CAM-Gerlach · June 29, 2023, 1:52am

I actually have a git pr alias much like that one that I used to use years ago, but later moved to using hub basically for that one feature plus hub sync, which replaces another alias I had cooked up of the same name, which essentially remains the case today (I haven’t switched to gh, nor do really use it for much else).

Unfortunately, as far as I’m aware its not possible with a git pr NNN alias, nor is something like it implemented in any of the snippets I’d seen, since what these all do is pull down the appropriate ref from the upstream under refs/pulls/$number. To push back to the source branch, AFAIK you’d need to know the source fork and branch, for which you’d need to do a call to the GitHub API (which is what hub and gh do, presumably).
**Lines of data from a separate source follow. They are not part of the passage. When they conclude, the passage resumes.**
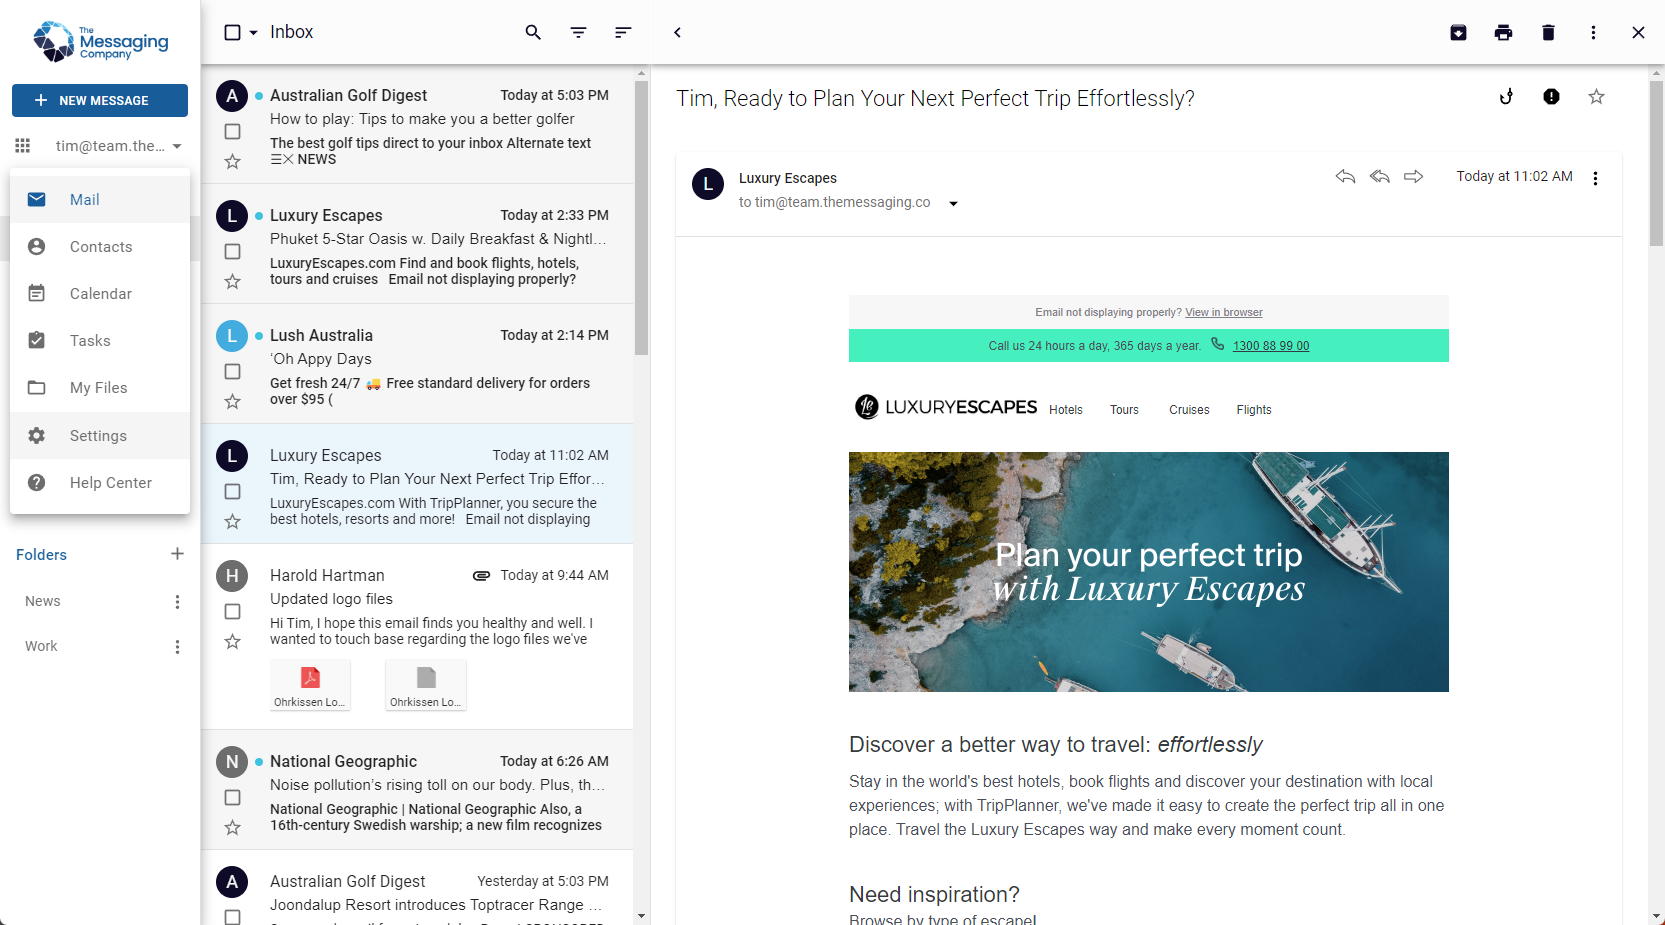Select the Australian Golf Digest email checkbox
The width and height of the screenshot is (1665, 925).
(232, 131)
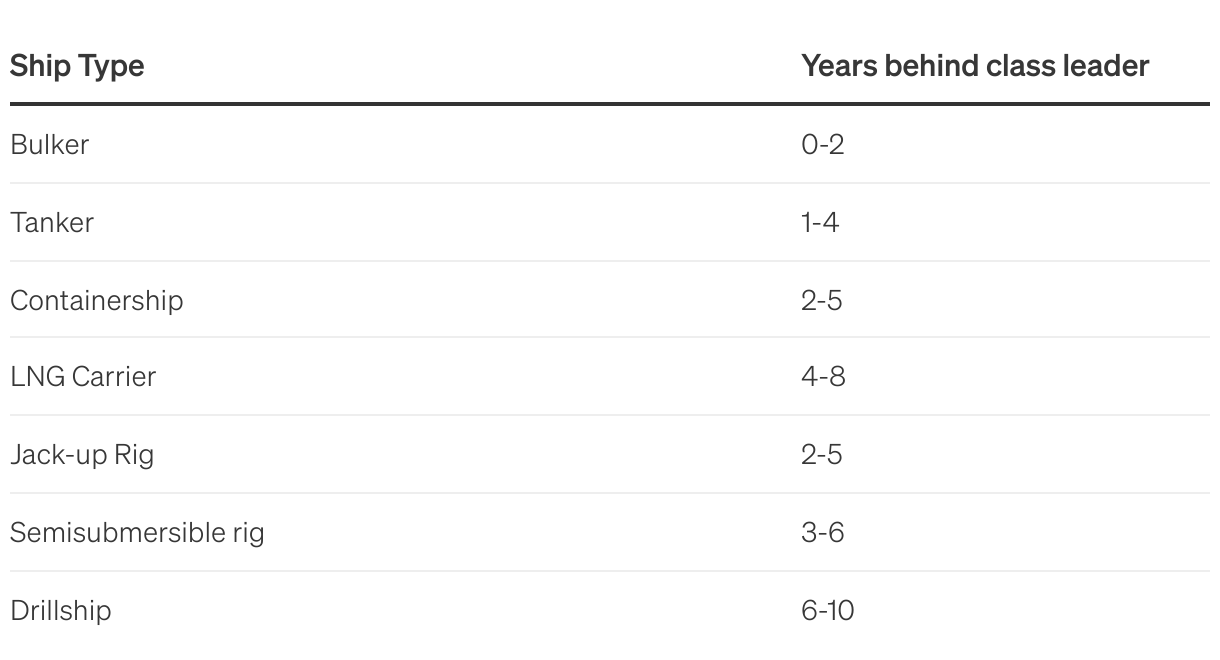Select the Tanker row label

click(52, 222)
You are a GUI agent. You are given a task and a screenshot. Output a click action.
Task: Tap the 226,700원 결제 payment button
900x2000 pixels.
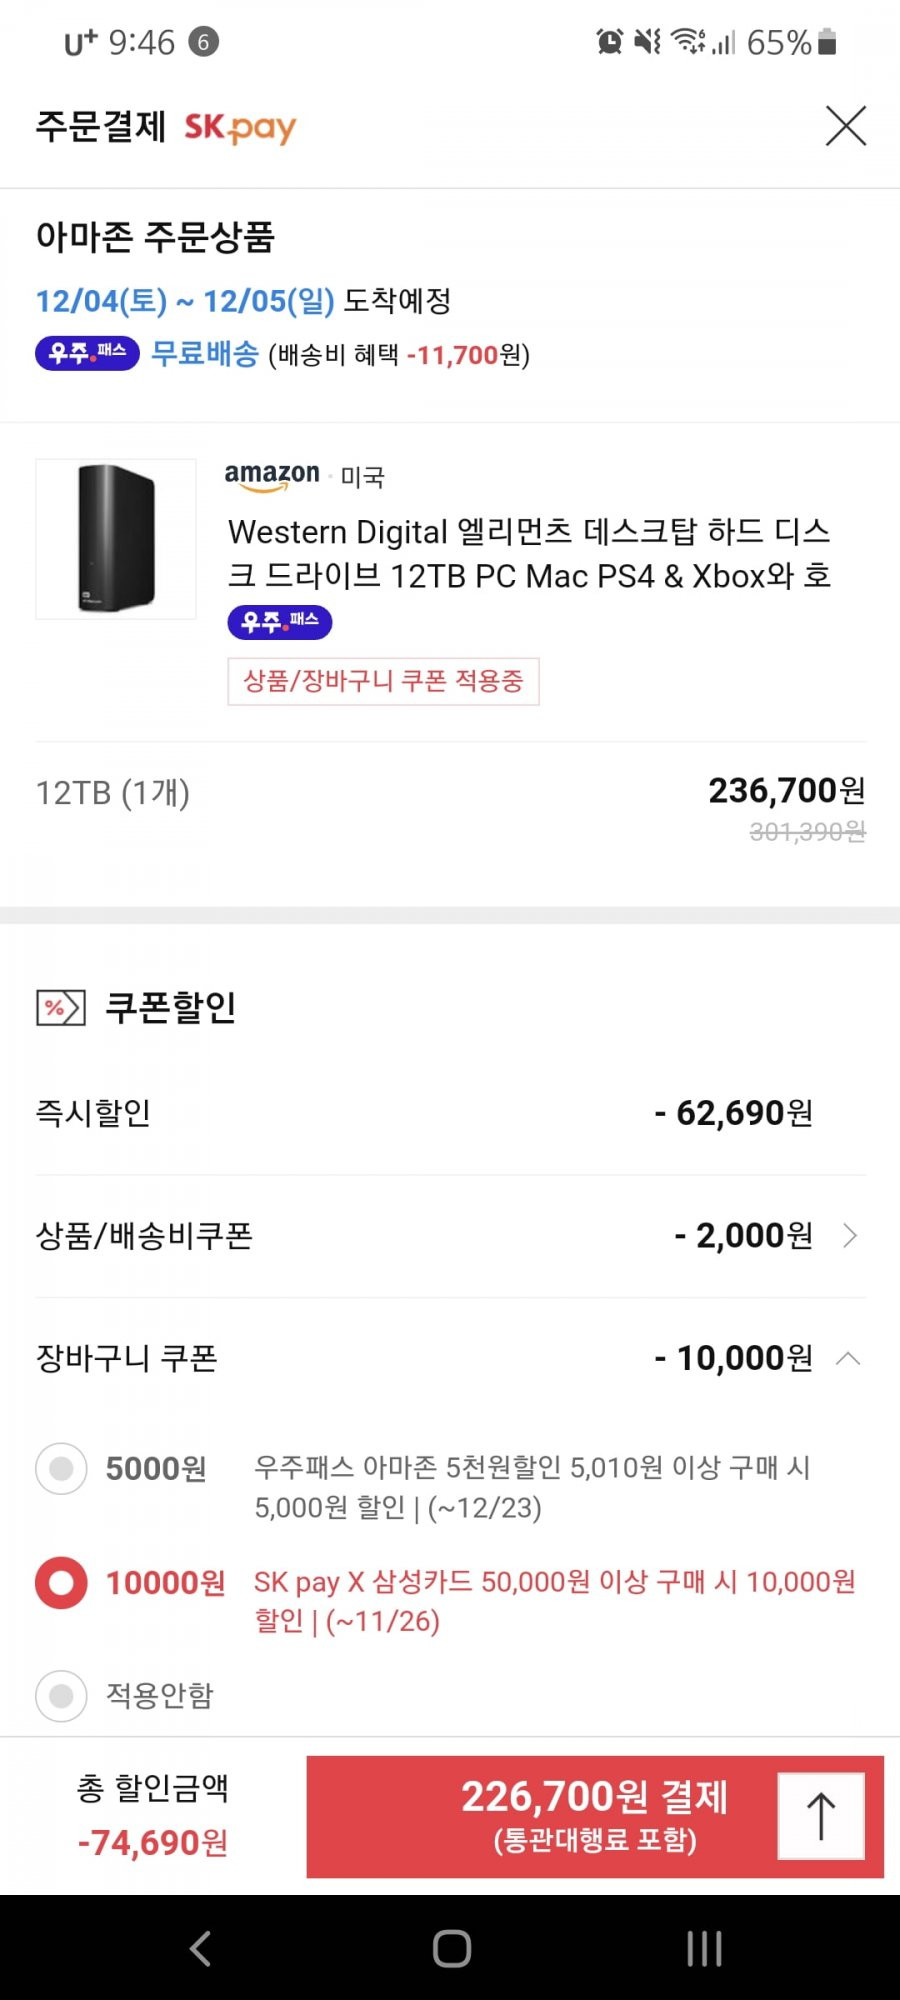coord(595,1816)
The best I can cook up with is a command to check out a branch from a GitHub fork given the fork username and source branch name, as specified in the PR header:

git config --global alias.try '!REPONAME=$(basename "$(git rev-parse --show-toplevel)") && git fetch https://github.com/$1/$REPONAME.git $2 && git switch -c $2 FETCH_HEAD && git config branch.$2.remote https://github.com/$1/$REPONAME.git && git config branch.$2.pushRemote git@github.com:$1/$REPONAME.git && git config branch.$2.merge refs/heads/$2 && :'

which is used as follows (assuming the PR was stated to be from CAM-Gerlach:test-branch-4):

git try CAM-Gerlach test-branch-4

You can then both pull and push with the normal git pull and git push, and this will work equally well with branches that are PR branches, or those that are not (though you may not have push access, of course). Above I set things up to pull via HTTPS (so it always works for public repos) and push via SSH, but you could potentially configure it to use HTTPS to push with some tweaking.